Exercise prompt>
The listing below holds a line with "Task: Click the Manchester City club crest" and a line with "Screen dimensions: 750x1165". Reproduce those two lines exactly, plus everything between them.

Source data>
* * * * * * * * *
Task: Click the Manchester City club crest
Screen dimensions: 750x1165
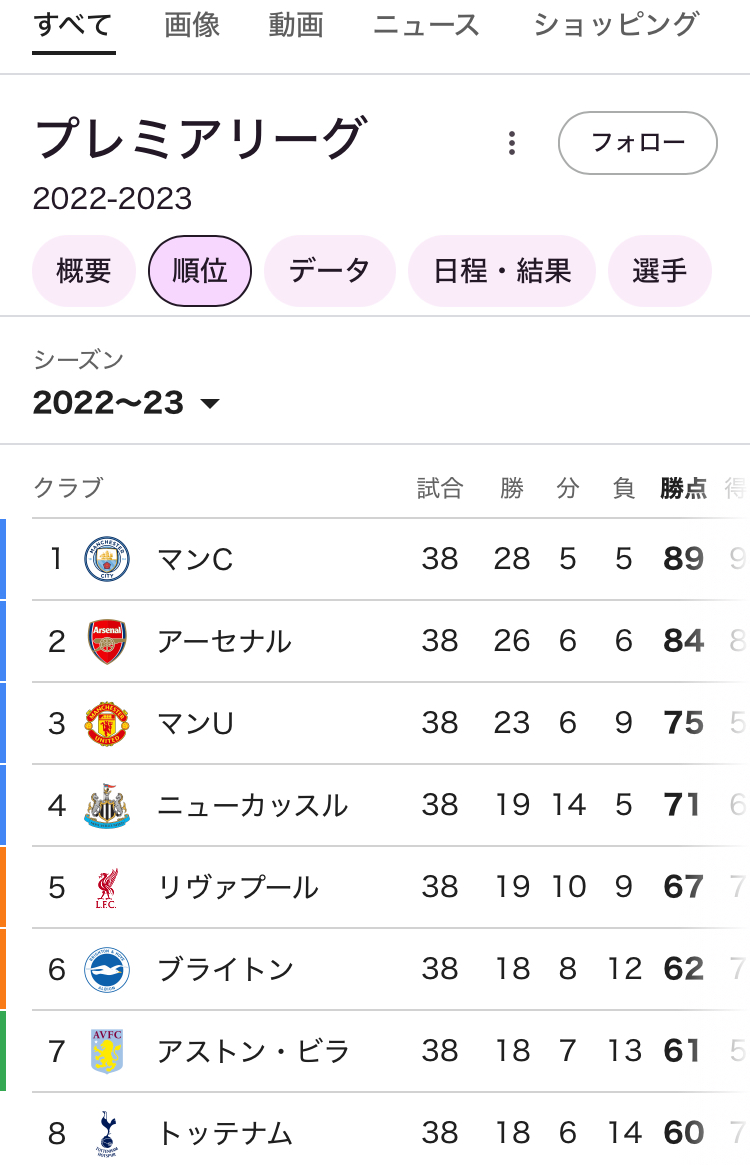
* * * * * * * * *
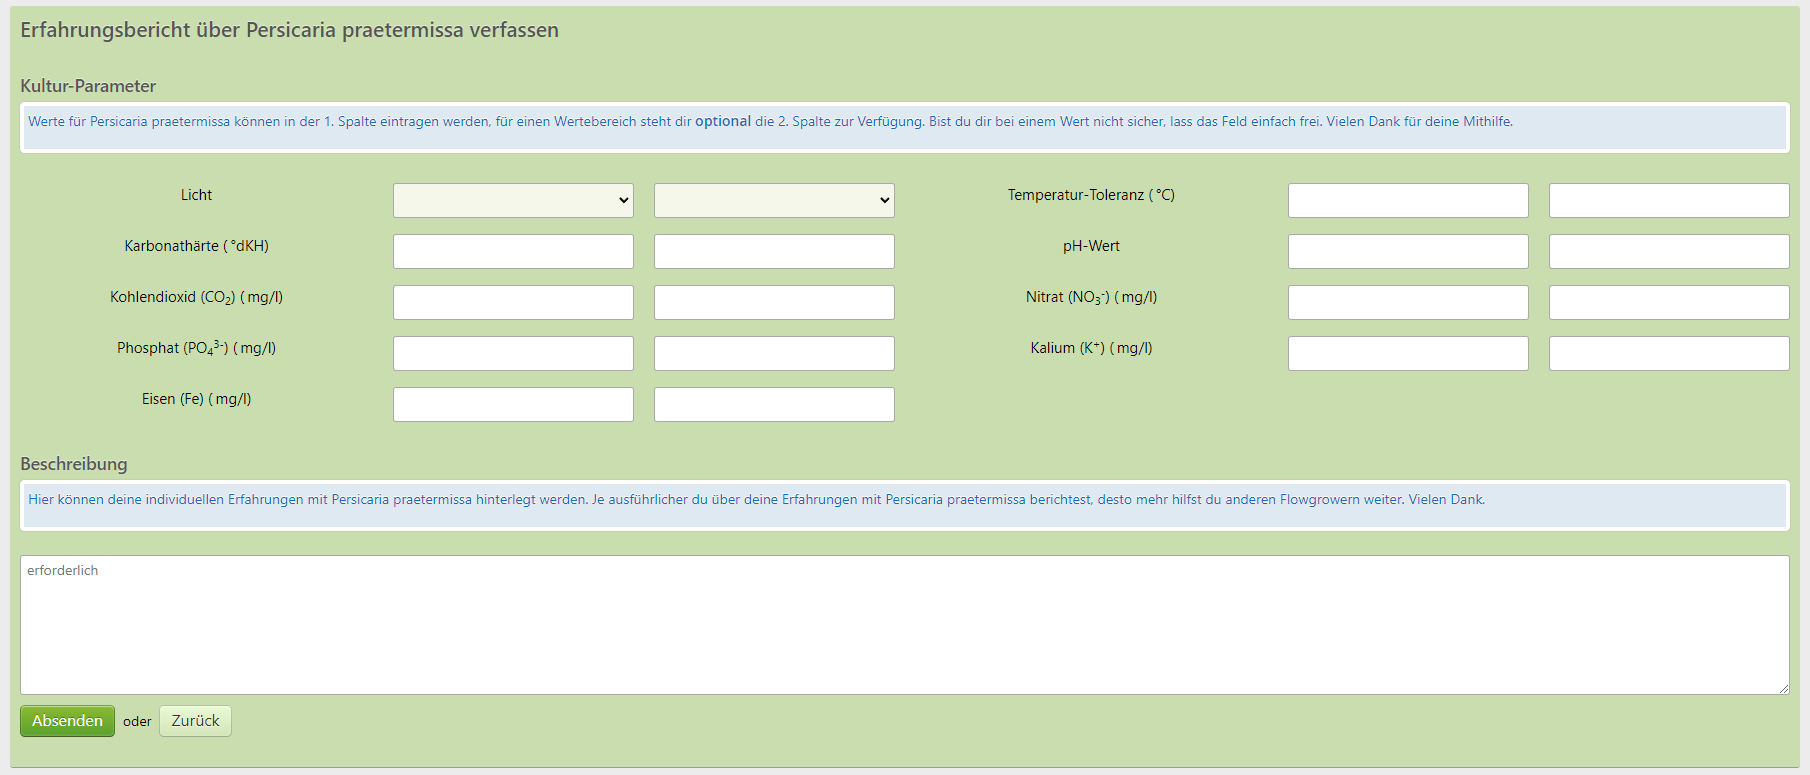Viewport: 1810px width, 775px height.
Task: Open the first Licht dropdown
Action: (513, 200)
* * * * * * * * *
Exercise response>
Task: Click the Manchester City club crest
Screen dimensions: 750x1165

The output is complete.